Required work:
Starting with the line where "Viewport: 634px width, 362px" appears, print every line through the end of the entries below exactly as it stands, and leave out the pictures.

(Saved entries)
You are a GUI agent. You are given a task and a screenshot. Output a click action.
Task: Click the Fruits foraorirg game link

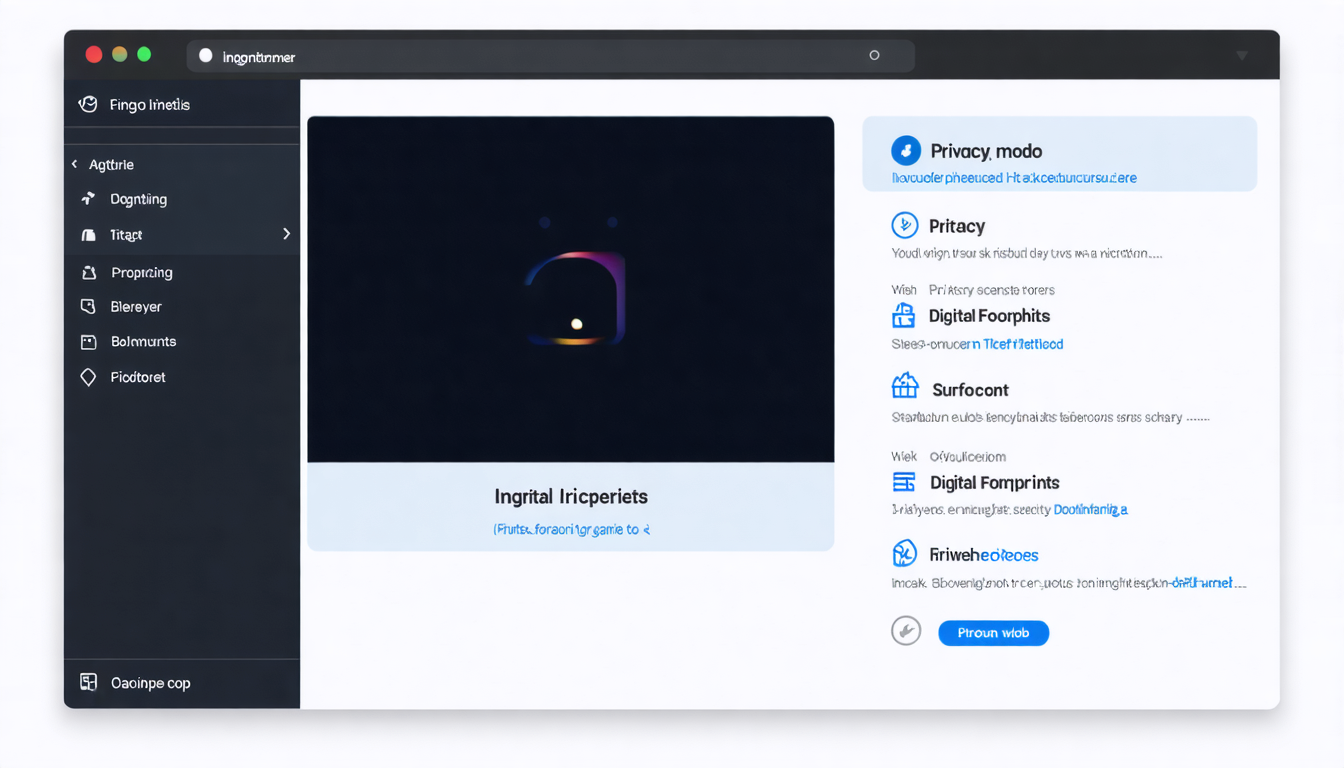tap(571, 529)

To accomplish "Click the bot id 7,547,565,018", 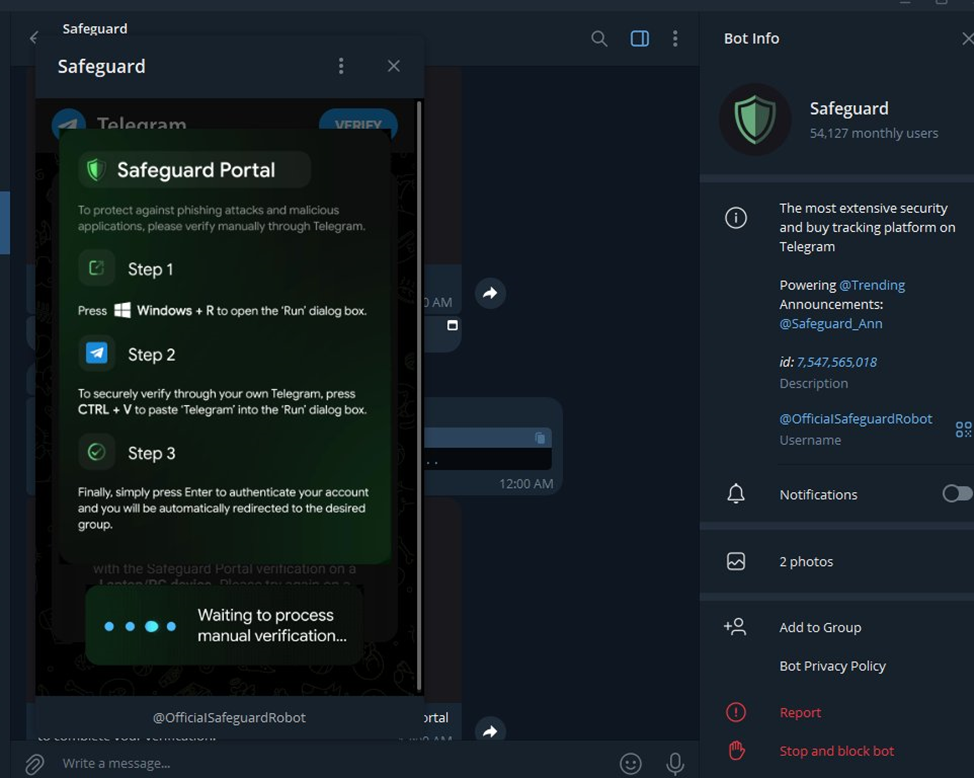I will pos(837,362).
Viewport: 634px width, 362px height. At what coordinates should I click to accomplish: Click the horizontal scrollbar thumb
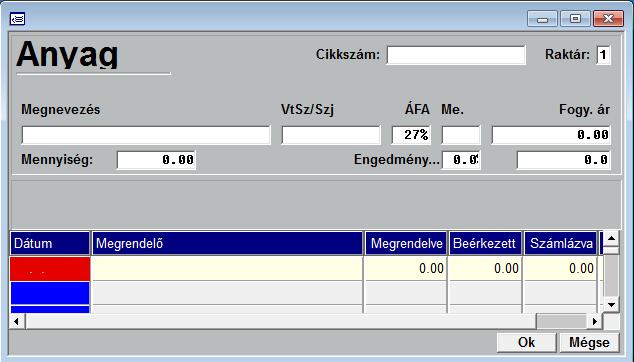(561, 322)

Result of the exercise:
Viewport: 634px width, 362px height. At what coordinates should I click to accomplish: Click the horizontal scrollbar thumb
(561, 322)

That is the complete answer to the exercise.